**EXERCISE DETAILS**
Arrange the records between the lines holding "Click the resize" and "point(543,564)", inclusive, as a Markdown table with the columns Row and Text, one numbered row per line, leaving out blank lines and pictures.

**ENTRIES SUPPLIED**
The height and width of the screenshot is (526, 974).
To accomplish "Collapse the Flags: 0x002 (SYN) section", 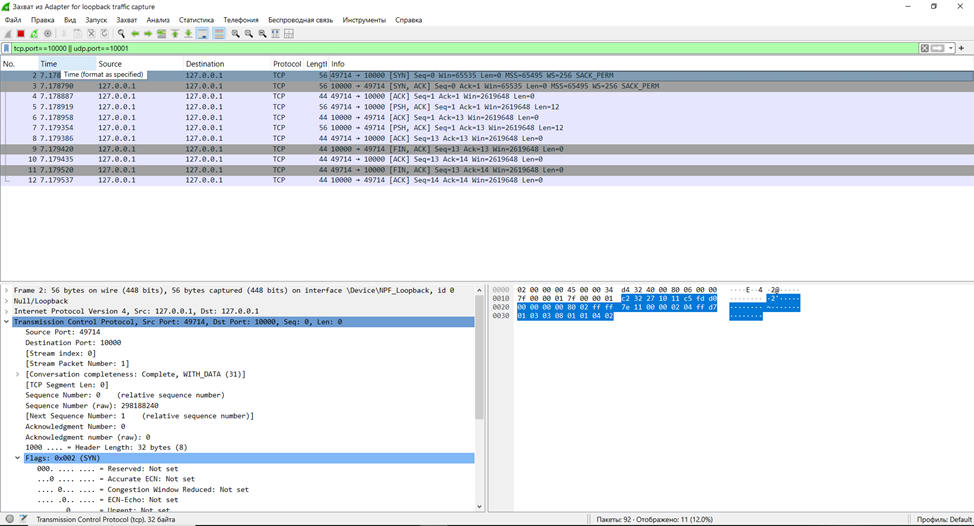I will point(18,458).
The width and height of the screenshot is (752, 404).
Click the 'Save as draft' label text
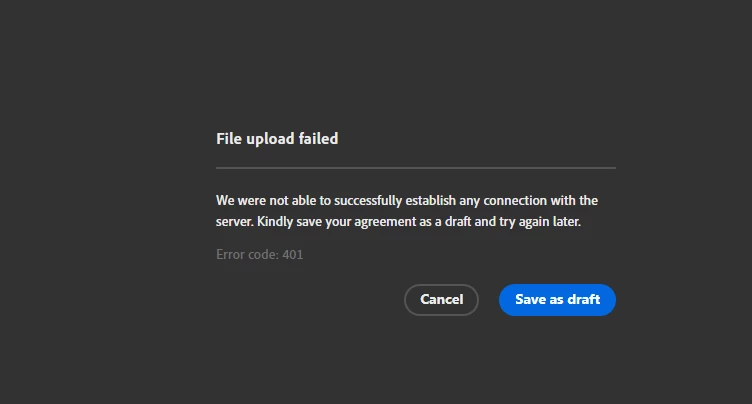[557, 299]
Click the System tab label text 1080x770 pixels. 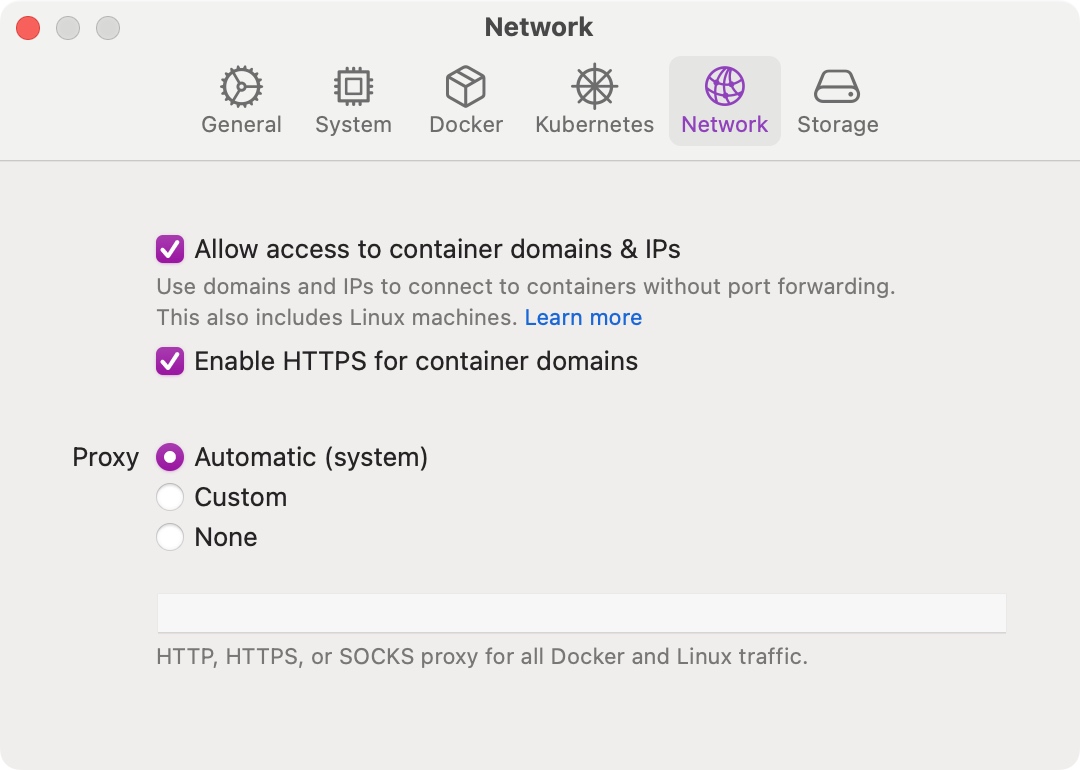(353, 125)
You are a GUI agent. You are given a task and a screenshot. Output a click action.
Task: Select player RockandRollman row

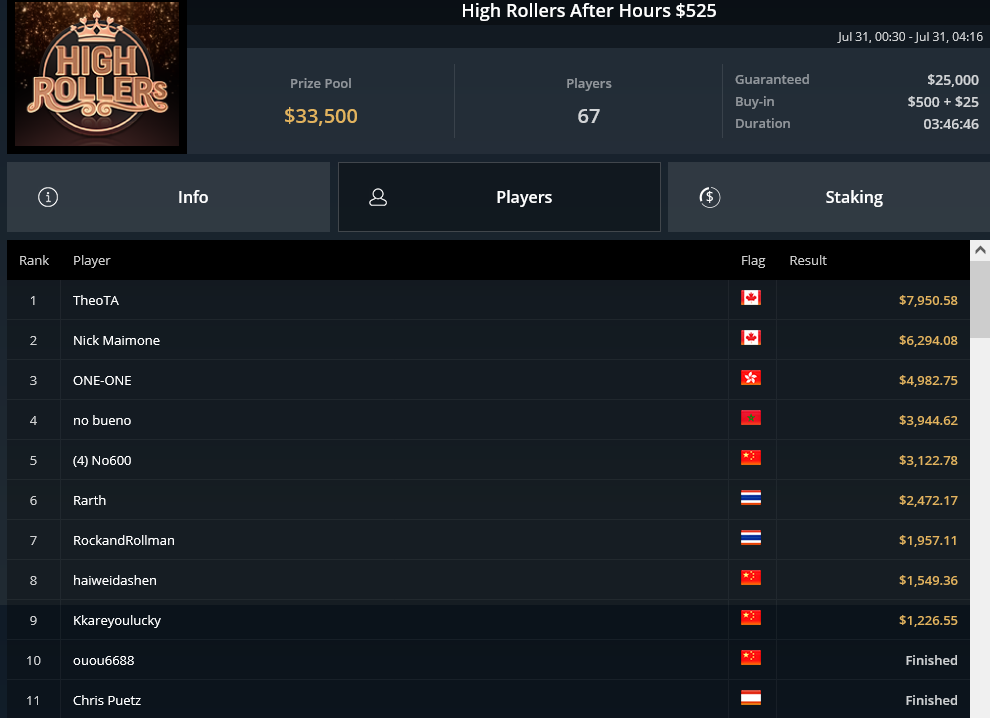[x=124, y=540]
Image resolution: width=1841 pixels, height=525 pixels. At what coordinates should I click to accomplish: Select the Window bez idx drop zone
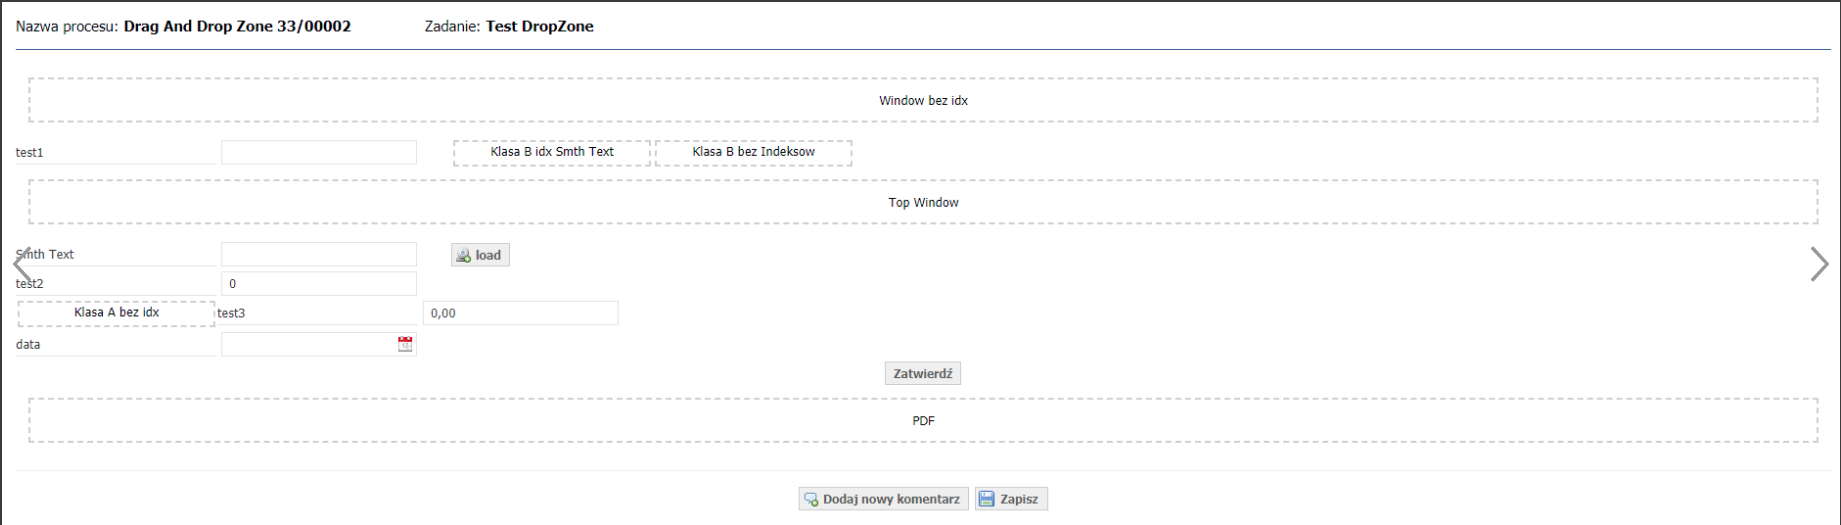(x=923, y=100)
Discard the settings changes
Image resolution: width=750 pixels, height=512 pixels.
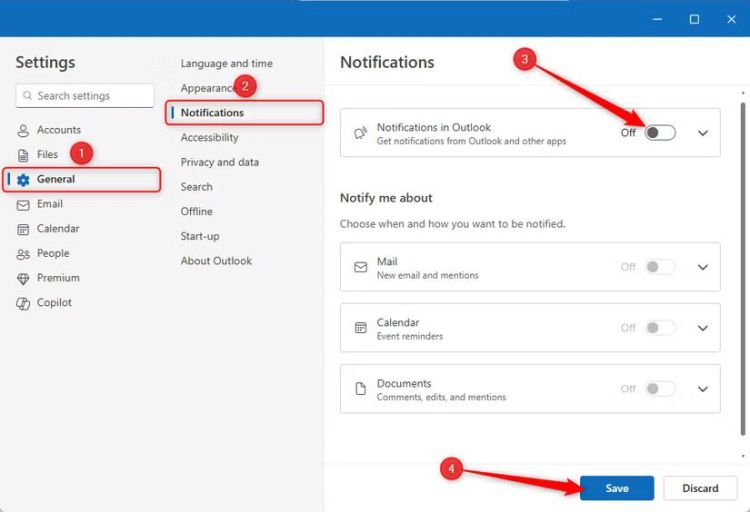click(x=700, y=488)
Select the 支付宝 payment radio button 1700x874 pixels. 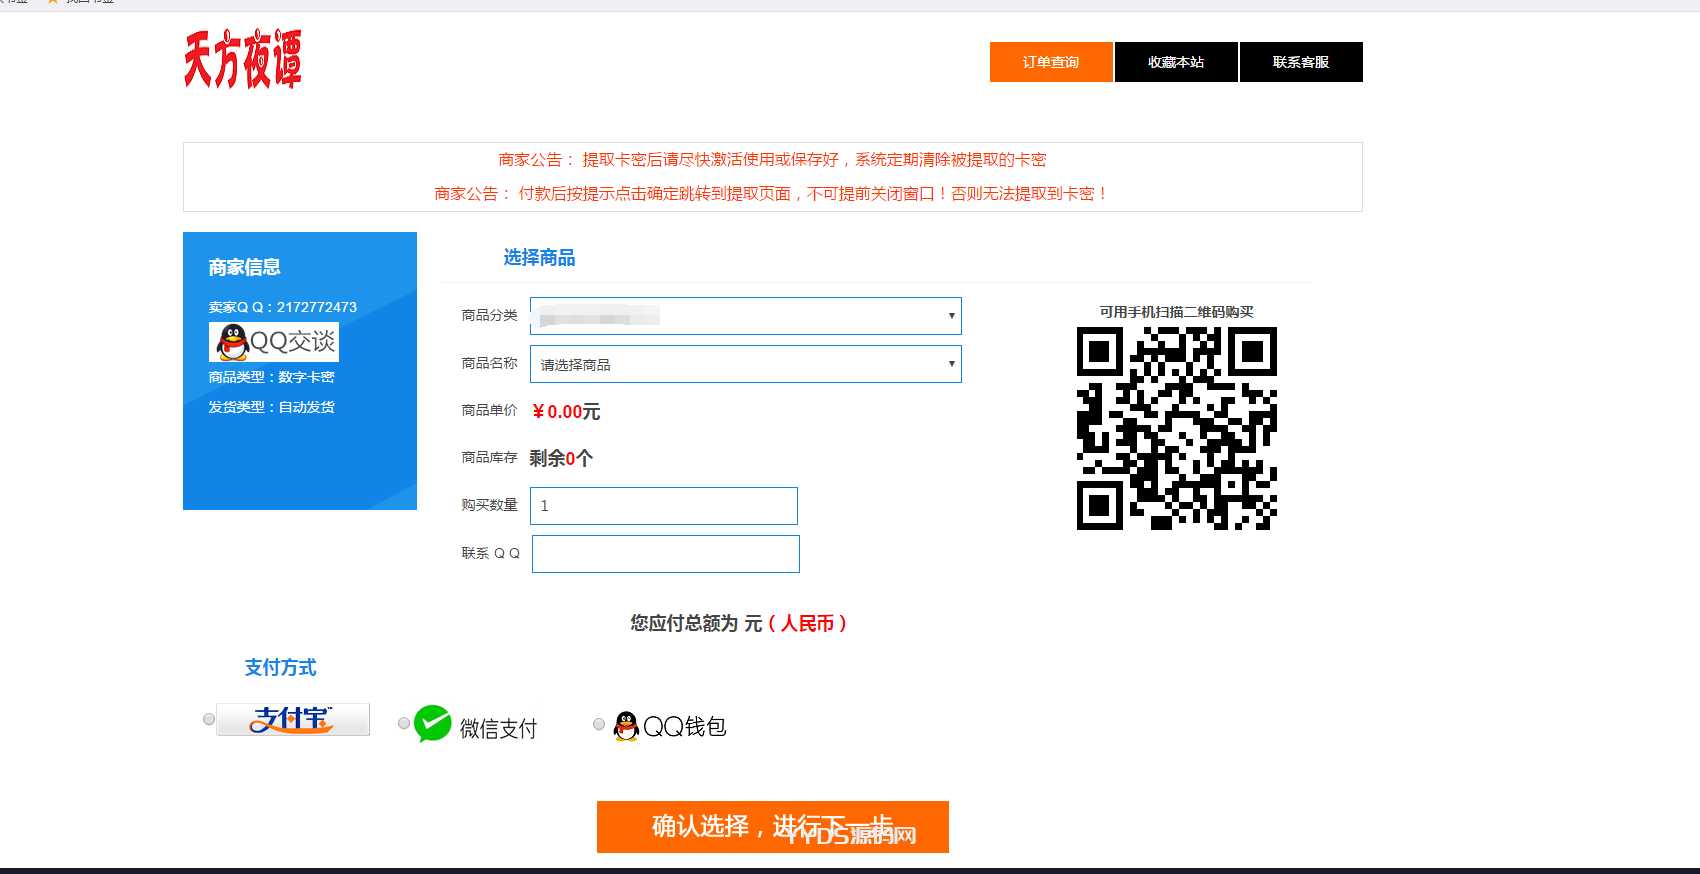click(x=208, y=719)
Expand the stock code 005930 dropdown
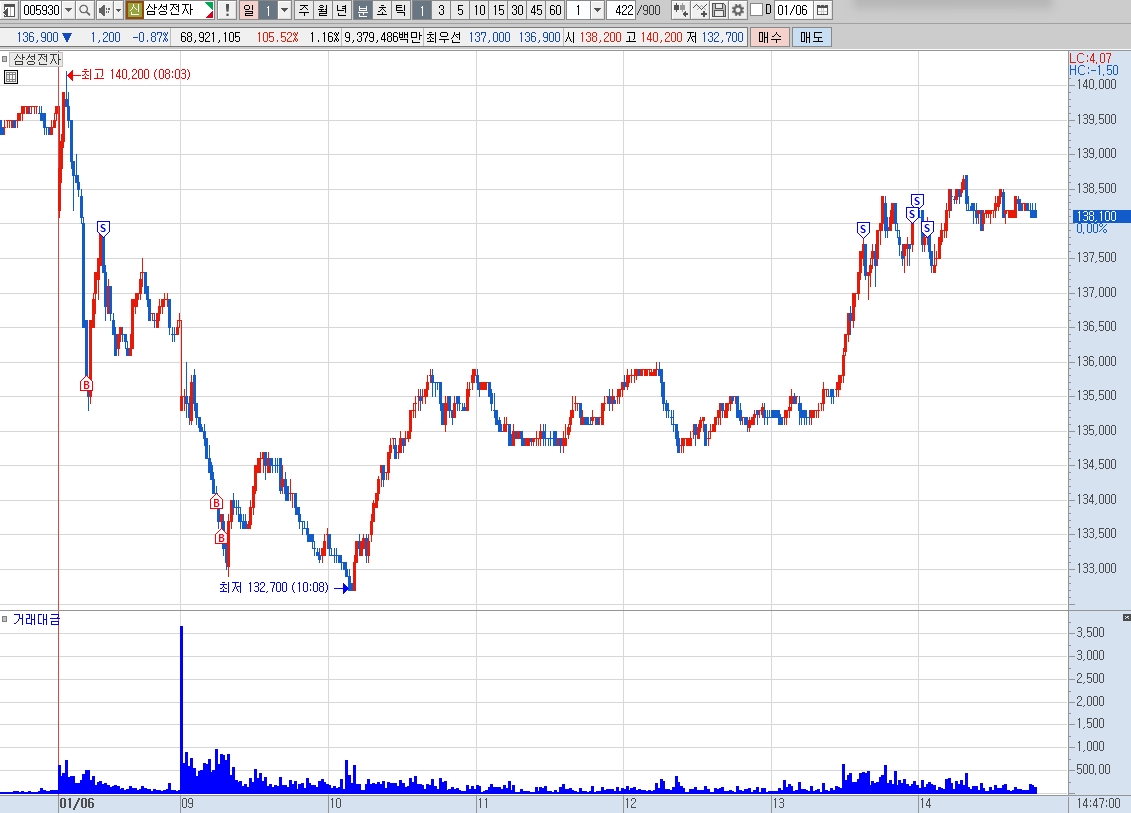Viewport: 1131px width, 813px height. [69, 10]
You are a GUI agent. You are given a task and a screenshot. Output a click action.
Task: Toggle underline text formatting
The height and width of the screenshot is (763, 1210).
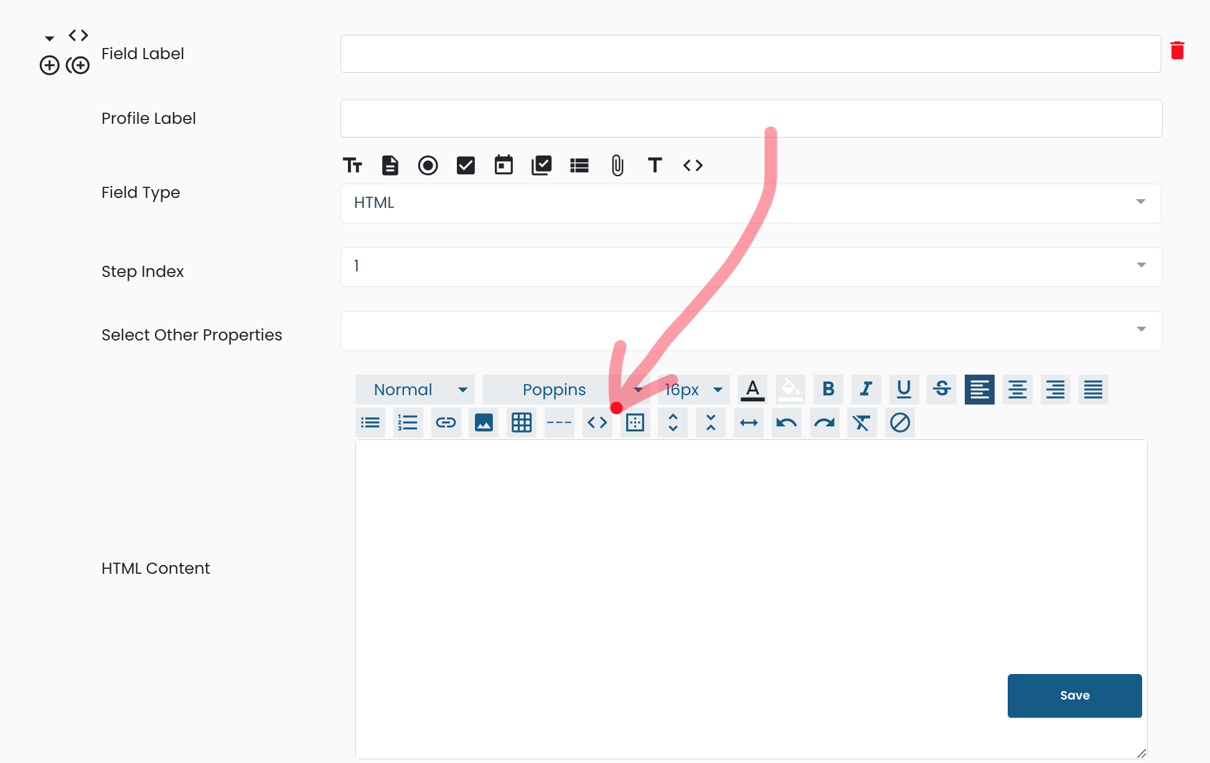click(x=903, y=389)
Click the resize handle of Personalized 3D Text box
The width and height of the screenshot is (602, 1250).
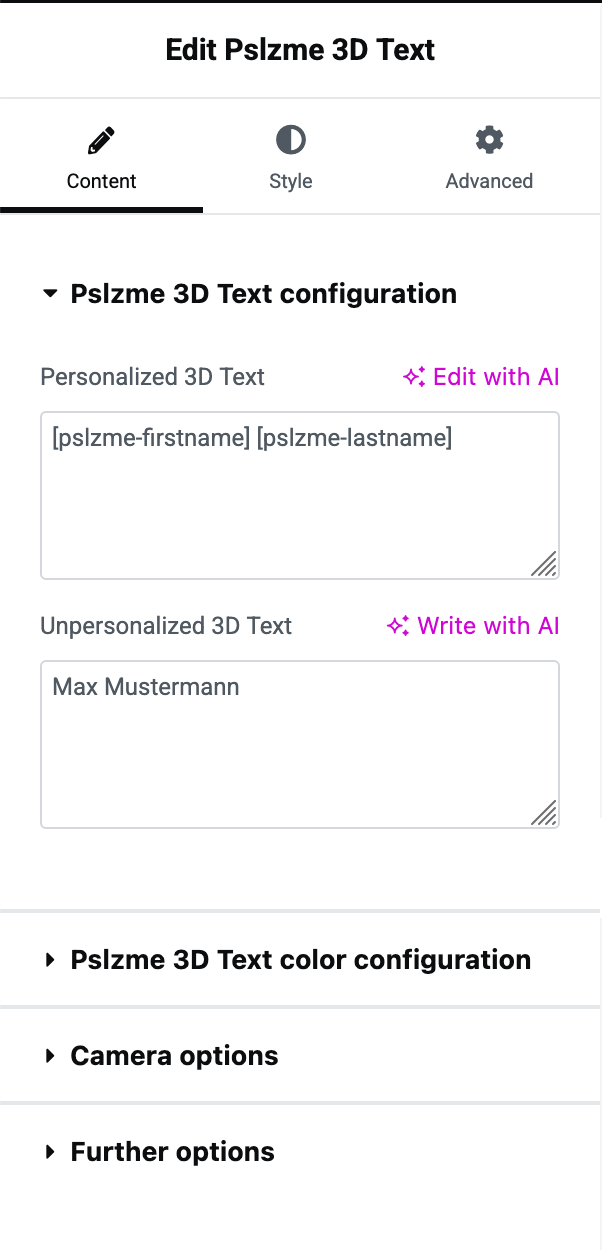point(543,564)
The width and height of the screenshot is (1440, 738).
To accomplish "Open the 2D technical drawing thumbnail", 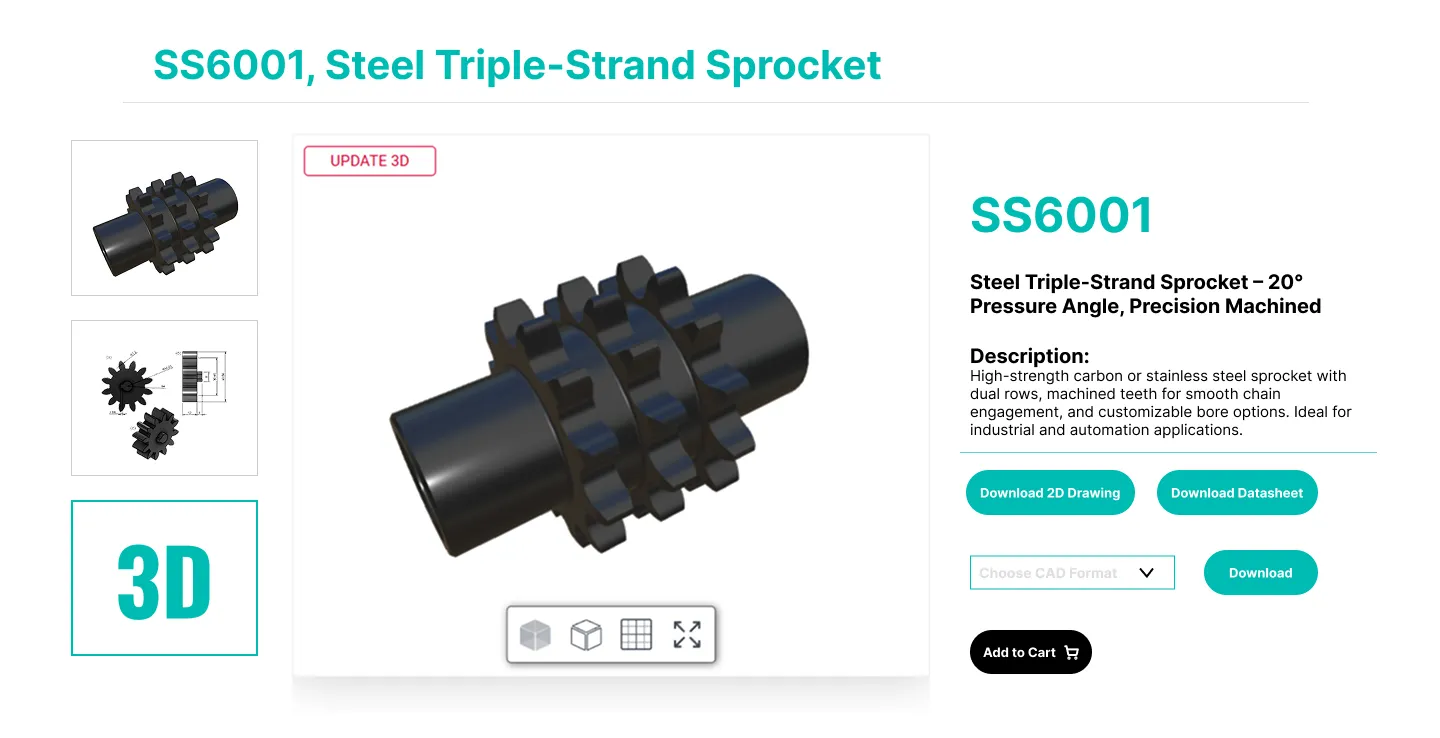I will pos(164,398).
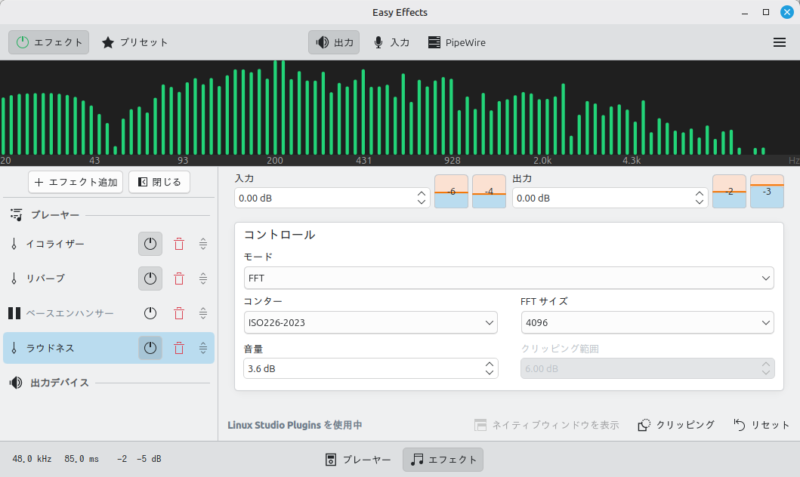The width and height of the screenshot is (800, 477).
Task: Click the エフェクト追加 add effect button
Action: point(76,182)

**THE RESPONSE**
| Row | Text |
|---|---|
| 1 | Click the resize handle of Personalized 3D Text box |
| 2 | The width and height of the screenshot is (602, 1250). |
| 3 | point(543,564) |